That day the lake had sparkled with a blue Brooke had previously only seen in ads. Even the color of the water was affluent, different from the brackish blue-brown of the river that sidled through town.

The Carr family lawn ran lush and rolling down to meet the lake, except for two terraces built for a croquet court and a massing of wicker chaises with fat cushions—such decadence to have something soft outdoors that could be ruined by unexpected rain. Brooke’s own backyard, spattered with patches of grass painful on bare feet, held only plastic versions of Adirondack chairs, easily tipped by wind.

“My dad’s putting steak and shrimp on the barbecue for you,” the elder Carr boy had informed her. “Because you never have it.”

What a kindness, but she didn’t understand the sneer that accompanied his words. So guileless she was, that his cruelty didn’t penetrate.

“Your mom’s not as pretty as our mom,” said the younger one. She’d always remember his name, Ezekiel. Who named their child such a mouthful? But Biblical names often did require total commitment from tongue and teeth, her own mother’s name being the same number of syllables yet somehow melodic rather than dire: Magdalena.

This cruelty Brooke understood. “Yes, she is,” she said loyally.

Mrs. Carr was as short as her mother, but plump and buxom where Magdalena was slim. Mrs.
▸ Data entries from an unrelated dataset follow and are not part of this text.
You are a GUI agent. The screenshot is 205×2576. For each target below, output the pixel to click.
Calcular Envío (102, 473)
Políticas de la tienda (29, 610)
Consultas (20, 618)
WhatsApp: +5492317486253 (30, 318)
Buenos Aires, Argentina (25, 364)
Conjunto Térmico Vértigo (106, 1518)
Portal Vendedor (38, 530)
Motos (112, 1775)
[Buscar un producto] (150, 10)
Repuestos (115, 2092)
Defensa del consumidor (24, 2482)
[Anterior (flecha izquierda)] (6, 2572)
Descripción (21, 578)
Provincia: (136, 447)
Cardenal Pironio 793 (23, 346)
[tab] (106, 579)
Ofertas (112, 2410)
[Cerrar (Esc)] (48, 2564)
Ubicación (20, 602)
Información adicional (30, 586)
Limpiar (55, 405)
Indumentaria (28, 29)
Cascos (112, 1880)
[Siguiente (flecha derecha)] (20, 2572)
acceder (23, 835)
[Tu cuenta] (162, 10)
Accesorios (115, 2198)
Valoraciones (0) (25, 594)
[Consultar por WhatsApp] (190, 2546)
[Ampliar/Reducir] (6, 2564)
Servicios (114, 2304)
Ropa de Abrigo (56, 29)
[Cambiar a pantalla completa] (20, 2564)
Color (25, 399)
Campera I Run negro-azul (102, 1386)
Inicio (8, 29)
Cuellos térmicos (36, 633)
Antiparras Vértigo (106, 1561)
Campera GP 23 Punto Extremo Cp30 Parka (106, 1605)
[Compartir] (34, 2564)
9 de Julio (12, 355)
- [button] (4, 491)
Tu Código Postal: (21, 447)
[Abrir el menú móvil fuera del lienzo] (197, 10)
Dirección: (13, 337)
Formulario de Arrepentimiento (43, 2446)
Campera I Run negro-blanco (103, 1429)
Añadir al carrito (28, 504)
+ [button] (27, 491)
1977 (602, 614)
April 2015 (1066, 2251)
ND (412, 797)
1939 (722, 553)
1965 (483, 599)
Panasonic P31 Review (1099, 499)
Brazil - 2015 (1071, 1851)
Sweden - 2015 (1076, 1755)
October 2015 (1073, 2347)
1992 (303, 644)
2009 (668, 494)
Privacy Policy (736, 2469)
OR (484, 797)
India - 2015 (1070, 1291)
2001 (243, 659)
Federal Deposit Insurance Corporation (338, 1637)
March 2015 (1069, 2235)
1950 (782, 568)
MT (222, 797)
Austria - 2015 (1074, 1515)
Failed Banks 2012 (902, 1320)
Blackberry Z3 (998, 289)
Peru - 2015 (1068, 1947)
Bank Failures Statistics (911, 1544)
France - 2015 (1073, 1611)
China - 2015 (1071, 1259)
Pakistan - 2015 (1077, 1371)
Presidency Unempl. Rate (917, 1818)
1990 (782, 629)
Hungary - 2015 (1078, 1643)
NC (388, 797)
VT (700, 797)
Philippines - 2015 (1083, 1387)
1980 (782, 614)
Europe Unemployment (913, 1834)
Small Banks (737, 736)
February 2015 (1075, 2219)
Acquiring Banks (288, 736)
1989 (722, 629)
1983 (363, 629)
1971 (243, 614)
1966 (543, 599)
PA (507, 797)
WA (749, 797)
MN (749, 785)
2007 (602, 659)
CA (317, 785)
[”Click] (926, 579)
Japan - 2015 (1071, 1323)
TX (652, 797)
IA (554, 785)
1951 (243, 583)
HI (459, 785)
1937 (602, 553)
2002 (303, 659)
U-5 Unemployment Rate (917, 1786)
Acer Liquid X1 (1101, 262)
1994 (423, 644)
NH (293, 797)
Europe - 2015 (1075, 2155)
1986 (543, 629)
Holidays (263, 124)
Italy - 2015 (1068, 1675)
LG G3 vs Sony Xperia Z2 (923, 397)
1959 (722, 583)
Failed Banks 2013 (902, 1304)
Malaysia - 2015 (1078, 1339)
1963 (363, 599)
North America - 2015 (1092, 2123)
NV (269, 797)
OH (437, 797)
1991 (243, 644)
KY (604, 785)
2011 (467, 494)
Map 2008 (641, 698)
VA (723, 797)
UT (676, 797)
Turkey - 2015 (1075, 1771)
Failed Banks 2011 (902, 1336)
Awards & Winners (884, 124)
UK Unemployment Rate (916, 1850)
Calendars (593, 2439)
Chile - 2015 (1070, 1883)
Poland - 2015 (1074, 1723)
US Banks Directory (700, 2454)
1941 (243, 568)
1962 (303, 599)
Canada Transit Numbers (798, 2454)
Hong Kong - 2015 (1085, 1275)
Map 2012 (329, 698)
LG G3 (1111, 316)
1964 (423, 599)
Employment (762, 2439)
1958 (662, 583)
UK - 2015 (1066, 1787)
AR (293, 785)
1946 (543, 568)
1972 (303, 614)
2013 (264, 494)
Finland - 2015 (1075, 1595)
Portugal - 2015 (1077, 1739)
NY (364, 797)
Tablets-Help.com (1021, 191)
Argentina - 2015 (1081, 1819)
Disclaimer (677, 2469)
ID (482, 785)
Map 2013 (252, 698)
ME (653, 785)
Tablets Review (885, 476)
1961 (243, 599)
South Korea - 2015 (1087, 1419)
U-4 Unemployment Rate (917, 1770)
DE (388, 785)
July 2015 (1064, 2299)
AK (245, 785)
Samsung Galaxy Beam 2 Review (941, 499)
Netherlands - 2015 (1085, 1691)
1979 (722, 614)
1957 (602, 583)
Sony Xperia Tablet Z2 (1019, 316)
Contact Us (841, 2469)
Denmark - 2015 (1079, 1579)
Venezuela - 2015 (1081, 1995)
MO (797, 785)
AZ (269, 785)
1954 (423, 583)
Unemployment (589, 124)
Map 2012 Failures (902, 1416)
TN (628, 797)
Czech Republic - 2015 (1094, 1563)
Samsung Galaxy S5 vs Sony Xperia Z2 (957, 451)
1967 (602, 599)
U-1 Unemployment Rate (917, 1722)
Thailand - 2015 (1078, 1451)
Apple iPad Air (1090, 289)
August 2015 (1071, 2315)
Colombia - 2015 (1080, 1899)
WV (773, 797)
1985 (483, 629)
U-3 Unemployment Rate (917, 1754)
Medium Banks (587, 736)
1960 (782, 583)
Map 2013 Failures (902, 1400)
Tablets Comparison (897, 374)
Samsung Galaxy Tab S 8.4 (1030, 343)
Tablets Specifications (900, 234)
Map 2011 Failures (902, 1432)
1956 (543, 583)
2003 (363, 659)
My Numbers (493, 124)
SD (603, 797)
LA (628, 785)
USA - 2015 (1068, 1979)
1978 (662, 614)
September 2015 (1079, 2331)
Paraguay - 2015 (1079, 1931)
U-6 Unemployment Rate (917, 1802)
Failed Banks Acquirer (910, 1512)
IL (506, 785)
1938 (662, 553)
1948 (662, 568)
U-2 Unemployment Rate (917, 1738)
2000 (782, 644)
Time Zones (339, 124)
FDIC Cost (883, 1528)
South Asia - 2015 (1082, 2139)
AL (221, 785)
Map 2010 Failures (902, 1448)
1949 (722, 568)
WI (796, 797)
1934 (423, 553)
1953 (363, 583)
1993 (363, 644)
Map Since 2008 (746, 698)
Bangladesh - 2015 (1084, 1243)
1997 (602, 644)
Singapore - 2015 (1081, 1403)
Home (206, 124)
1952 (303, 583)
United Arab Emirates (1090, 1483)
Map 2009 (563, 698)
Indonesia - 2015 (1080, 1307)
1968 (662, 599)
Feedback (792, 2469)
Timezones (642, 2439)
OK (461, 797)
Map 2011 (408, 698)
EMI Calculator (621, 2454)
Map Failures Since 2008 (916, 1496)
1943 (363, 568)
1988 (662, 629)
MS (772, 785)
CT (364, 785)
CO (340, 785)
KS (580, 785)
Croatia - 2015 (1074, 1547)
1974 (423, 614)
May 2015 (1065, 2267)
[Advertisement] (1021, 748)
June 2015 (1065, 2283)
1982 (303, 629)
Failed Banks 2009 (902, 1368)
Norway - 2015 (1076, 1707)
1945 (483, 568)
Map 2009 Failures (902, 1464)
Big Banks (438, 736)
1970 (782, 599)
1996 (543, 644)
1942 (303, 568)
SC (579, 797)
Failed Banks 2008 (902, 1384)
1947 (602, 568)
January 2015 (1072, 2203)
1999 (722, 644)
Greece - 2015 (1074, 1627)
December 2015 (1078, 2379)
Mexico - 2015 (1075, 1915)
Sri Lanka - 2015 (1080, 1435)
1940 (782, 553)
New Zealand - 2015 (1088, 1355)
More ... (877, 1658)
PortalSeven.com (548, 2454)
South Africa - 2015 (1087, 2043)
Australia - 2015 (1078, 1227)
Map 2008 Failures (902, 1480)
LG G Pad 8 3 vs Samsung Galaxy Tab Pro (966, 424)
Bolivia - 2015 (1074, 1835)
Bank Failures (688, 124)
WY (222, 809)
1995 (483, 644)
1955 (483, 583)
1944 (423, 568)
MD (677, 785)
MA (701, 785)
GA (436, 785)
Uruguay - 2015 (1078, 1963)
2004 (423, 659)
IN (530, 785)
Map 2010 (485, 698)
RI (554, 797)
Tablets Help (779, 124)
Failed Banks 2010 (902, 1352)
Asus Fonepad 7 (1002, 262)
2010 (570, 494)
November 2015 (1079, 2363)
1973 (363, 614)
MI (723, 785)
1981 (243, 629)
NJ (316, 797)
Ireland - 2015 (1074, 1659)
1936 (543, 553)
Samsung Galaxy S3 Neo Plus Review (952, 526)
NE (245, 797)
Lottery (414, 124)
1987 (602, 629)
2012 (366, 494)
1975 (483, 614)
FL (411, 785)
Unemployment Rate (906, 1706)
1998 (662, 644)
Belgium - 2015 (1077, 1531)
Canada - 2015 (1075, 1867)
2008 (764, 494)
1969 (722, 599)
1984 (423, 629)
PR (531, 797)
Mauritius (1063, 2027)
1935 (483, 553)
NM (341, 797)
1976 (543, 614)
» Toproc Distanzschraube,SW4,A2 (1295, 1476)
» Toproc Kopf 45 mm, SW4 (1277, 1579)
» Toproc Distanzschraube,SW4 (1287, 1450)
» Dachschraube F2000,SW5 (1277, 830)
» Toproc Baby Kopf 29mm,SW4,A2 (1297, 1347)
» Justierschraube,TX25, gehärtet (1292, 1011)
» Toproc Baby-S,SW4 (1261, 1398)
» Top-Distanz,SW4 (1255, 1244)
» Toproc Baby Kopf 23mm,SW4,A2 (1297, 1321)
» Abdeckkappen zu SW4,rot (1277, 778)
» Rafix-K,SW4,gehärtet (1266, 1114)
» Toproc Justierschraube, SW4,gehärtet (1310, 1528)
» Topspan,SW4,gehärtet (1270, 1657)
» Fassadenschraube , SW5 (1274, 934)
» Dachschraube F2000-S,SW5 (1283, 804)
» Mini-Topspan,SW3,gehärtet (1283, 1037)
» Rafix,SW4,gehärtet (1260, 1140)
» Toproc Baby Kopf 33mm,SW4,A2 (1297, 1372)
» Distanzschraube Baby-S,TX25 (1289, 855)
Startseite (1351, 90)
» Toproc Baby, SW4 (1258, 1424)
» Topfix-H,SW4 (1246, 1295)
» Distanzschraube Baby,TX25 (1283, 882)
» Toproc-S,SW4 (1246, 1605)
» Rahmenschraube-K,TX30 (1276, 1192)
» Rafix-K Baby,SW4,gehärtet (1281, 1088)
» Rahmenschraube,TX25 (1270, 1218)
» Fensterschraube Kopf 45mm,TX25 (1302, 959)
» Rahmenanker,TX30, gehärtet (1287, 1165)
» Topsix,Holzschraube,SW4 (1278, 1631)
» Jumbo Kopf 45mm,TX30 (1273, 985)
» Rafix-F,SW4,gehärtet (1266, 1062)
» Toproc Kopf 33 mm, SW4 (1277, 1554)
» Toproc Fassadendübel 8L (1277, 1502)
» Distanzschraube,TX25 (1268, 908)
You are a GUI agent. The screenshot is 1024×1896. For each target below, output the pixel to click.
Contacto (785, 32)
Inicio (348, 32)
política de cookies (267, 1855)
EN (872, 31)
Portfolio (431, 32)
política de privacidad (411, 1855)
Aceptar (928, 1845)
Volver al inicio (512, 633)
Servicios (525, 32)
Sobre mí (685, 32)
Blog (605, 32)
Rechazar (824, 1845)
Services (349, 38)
Carr favored pink and cream to complement her frosted blond hair, and her pink manicured nails—hands and feet as Brooke noticed through the open-toed sandals—were soft and unused looking. Blue eyes just a shade too large, and a mouth clearly too thin, created a mom who passed muster in the PTA swift-glance gauntlet, but appeared to Brooke as lacking her own mother’s true beauty. Magdalena’s brown eyes, always alert and rimmed with mascara to emphasize her long lashes, seemed like a face much more worth looking at. Her brown skin, slim body, and rough hands looked like the epitome of womanhood to her daughter.

“Your mom’s from Mexico,” said Abraham, the elder brother, pronouncing the country as if he were talking about rat droppings in the kitchen.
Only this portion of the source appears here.